# A student is asked to prepare a buffer solution with pH = 8.6, using one of the following weak acids: HA (Ka = 2.7 × 10^-3), HB (Ka = 4.4 × 10^-6) or HC (Ka = 2.6 × 10^-9). Which acid should she choose?

Mar 25, 2016

$H C$ should be the acid of choice.

#### Explanation:

The key to this question is understanding what we mean by $p H$ and $p {K}_{a}$, which are logarithmic functions. Students tend to have problems with the logarithmic function. I will introduce the subject briefly.

When I write ${\log}_{a} b = c$, I am asking to what power I raise the base $a$, to get $b$. Here ${a}^{c} = b$. Now, usually we use the bases $10$ or $e$. So ${\log}_{10} 100 = 2$, ${\log}_{10} 1000 = 3$, ${\log}_{10} 1000000 = 6$. Likewise ${\log}_{10} 0.1 = {\log}_{10} {10}^{- 1}$ $=$ $- 1$. In the days before electronic calculators (approx. 30-40 years), students would be issued log tables so that complicated calculations could be performed.

From the above $p H$ $=$ $- {\log}_{10} \left[{H}_{3} {O}^{+}\right]$, and $p {K}_{a}$ $=$ $- {\log}_{10} {K}_{a}$. These are simple functions that have been widely used in chemistry.

Now it is fact, that when a weak acid is mixed with its conjugate base in appreciable concentrations, a buffer solution is formed that tends to resist gross changes in $p H$.

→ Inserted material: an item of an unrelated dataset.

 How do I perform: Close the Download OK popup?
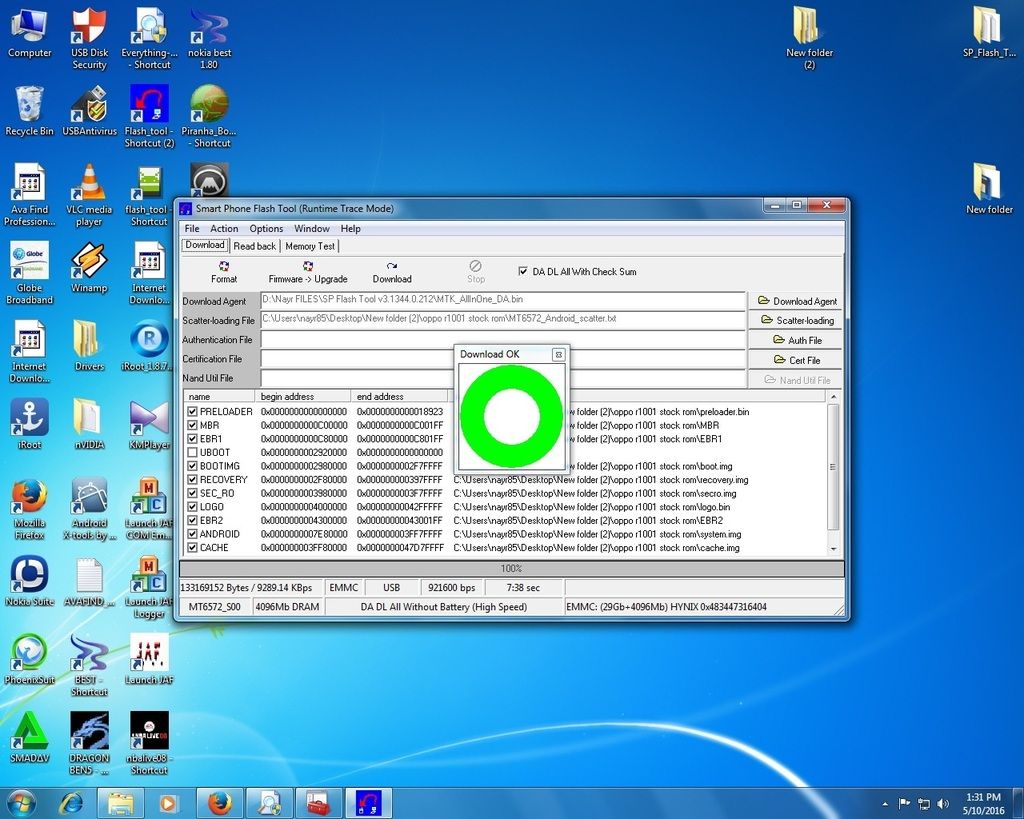point(558,354)
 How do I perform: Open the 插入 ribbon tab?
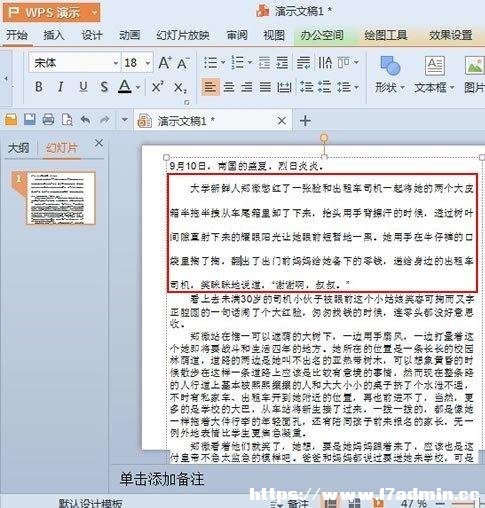tap(54, 35)
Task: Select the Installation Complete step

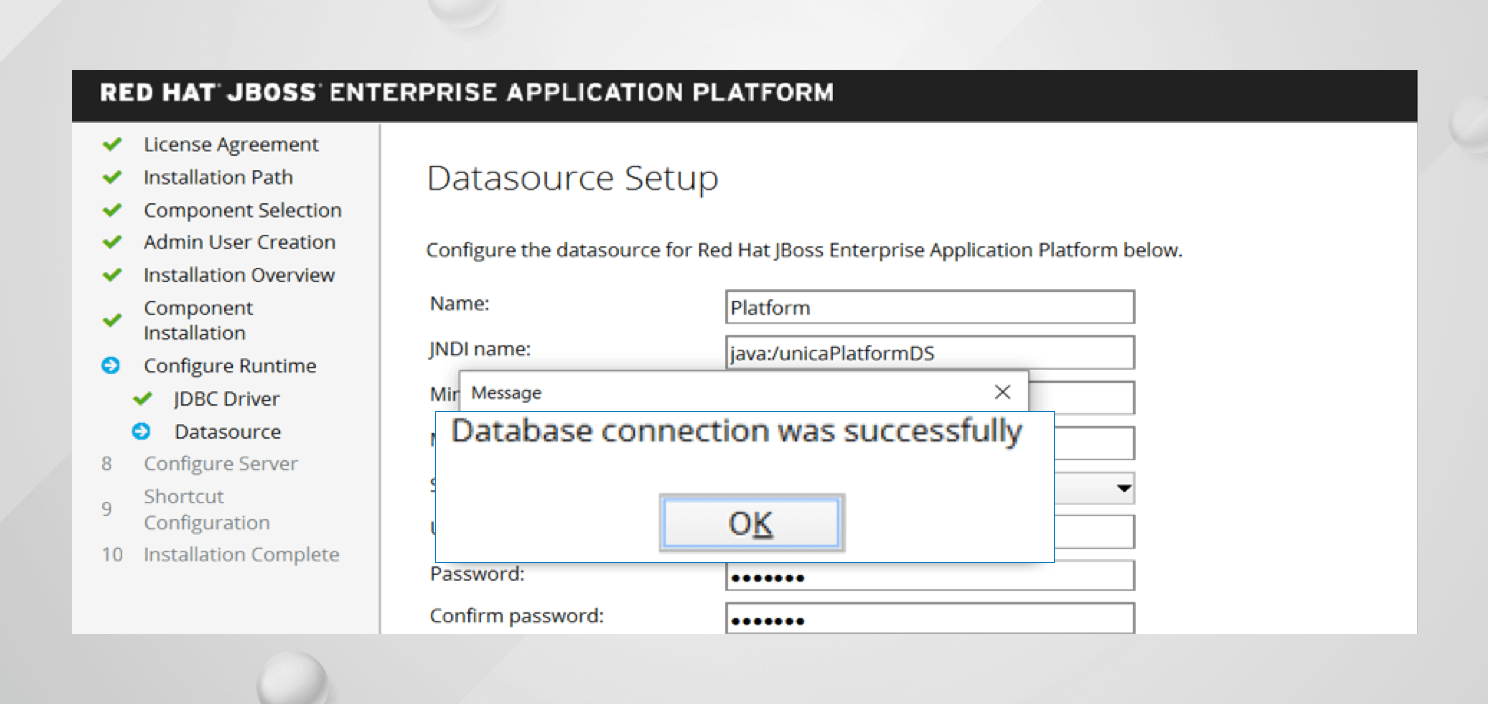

We can write, $p H = p {K}_{a} + {\log}_{10} \left\{\frac{\left[{A}^{-}\right]}{\left[H A\right]}\right\}$.

It is clear that when $\left[H A\right]$ $=$ $\left[{A}^{-}\right]$, then $p H = p {K}_{a}$ because ${\log}_{10} \left\{\frac{\left[{A}^{-}\right]}{\left[H A\right]}\right\}$ $=$ ${\log}_{10} 1 = 0$

So we want an acid whose $p {K}_{a}$ $\cong$ $p H$. To get $p {K}_{a}$ I simply perform the function $- {\log}_{10} {K}_{a}$, on each of the acid dissociation constants.

$p {K}_{a}$ $H A$ $=$ $2.57$;

$p {K}_{a}$ $H B$ $=$ $5.36$;

$p {K}_{a}$ $H C$ $=$ $8.58$;

We want to maintain $p H$ at $8.6$, so it is clear that acid $H C$ is the acid of choice.